Perhaps the most obvious is how the situation echoes what happened in the lead-up to the Iraq War. When then-U.S. Secretary of State Colin Powell made his famous February 2003 speech stating the case for war against Iraq, Lula had just begun his first term. “I already saw a war in Iraq happen because of chemical weapons whose existence society was led to believe in, and to this day do not exist,” Lula recently told reporters. “I do not want that to occur with Iran.”

Then there is Brazil’s own history, which has striking parallels with Iran’s present predicament. The United States strongly opposed Brazilian efforts to develop nuclear technology in the 1970s, which led to a secret program. “Brazil’s lesson from that period is that international pressure will produce the opposite of the intended effects,” said Matias Spektor, coordinator of the Center for the Study of International Relations at the Getulio Vargas Foundation in Rio de Janeiro. “Rather than kill the program, it will accelerate the program. Facing a hostile world community, they will want to have a weapon to deter any potential interventions.”

Brazilian government officials have noted that other members of the U.N. Security Council — including China, a permanent member, and Turkey, which like Brazil holds a rotating seat — also oppose sanctions on Iran.
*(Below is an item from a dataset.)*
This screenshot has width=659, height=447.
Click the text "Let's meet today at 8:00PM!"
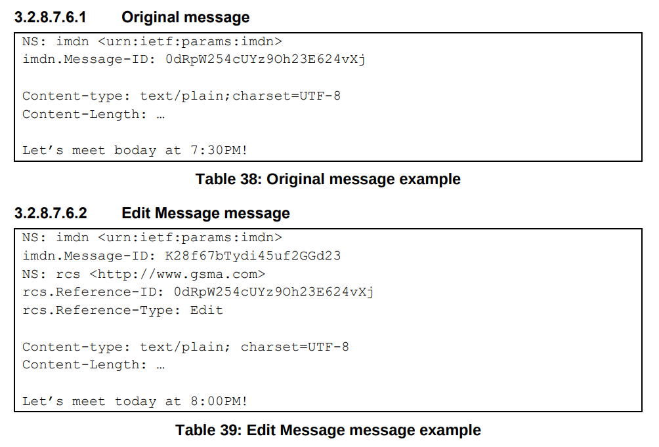pos(135,401)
Brazil's policy is clear, Lula’s top adviser on international relations, Marco Aurelio Garcia, told reporters: “We don’t want Iran to be involved in the production of nuclear arms, we want Iran to have the right to produce nuclear energy specifically for peaceful goals.”

Brazil’s ambition to become a go-to mediator in international disputes is also at work. “Brazil wants to position itself on the edges of the Western system, between the Western powers and non-Western powers, and go back and forth between the two to develop an international mediator position that allows them to support their own national interests,” said Oliver Stuenkel, a specialist on Brazil and India who is a visiting professor of international relations at the University of Sao Paulo. “The Brazilians are using the Iran thing to make a point and say ‘we’re not always with the West. Brazil’s support doesn’t come for free.’”

And then there is Lula’s personal diplomatic style: he has always maintained friendly relationships with the most disparate of international leaders. His seeming warmth toward Ahmadinejad mirrors, somewhat oddly, his close relationship with President George W. Bush when Bush was far from the most beloved person on the world scene. Obama famously called Lula “my man … the most popular politician in the world,” as Lula maintained close ties with the Castros in Cuba and Venezuela’s Hugo Chavez.

Despite Lula's charms, his folksy style sometimes seems at odds with the seriousness of the occasion. His declaration that the “peace virus” has been with him since he was in his “mother’s womb” did not go over well during a visit the Middle East. He recently outlined for reporters his plan to confront Ahmadinejad about nuclear weapons. “I will speak with him eye-to-eye,” Lula said, “and if he says he is going to build them, he’s going to have to face the consequences.” The statement had odd echoes of George W. Bush’s 2001 meeting with Vladimir Putin, where Bush “looked the man in the eye” and “was able to get a sense of his soul.”

But Ricardo Sennes, a director of Prospectiva Internacional, a consultancy in Sao Paulo, notes that Lula’s and Brazil’s international actions often do not match their words. “There’s a lot of verbosity. If you look at it concretely, they are much more conservative that they seem in their speeches.”

One example is the continued meetings of the BRIC countries — emerging giants Brazil, Russia, India and China — who met this week in Brasilia. They continue to discuss strategic interests, and their development banks signed a cooperation agreement this week, and Brazil also signed a separate “Plan of Joint Action” with the Chinese. But the cooperation is still at a very early stage, and it is unclear just how many interests the countries have in common.

It said a lot that despite the dispute over Iran, and despite the flurry of activity in Brasilia, the most concrete deal Brazil signed this week was a defense accord on technology transfer, cooperation and training with an old partner: the United States.

Editor's note: This piece has been updated to correct the spelling of Oliver Stuenkel.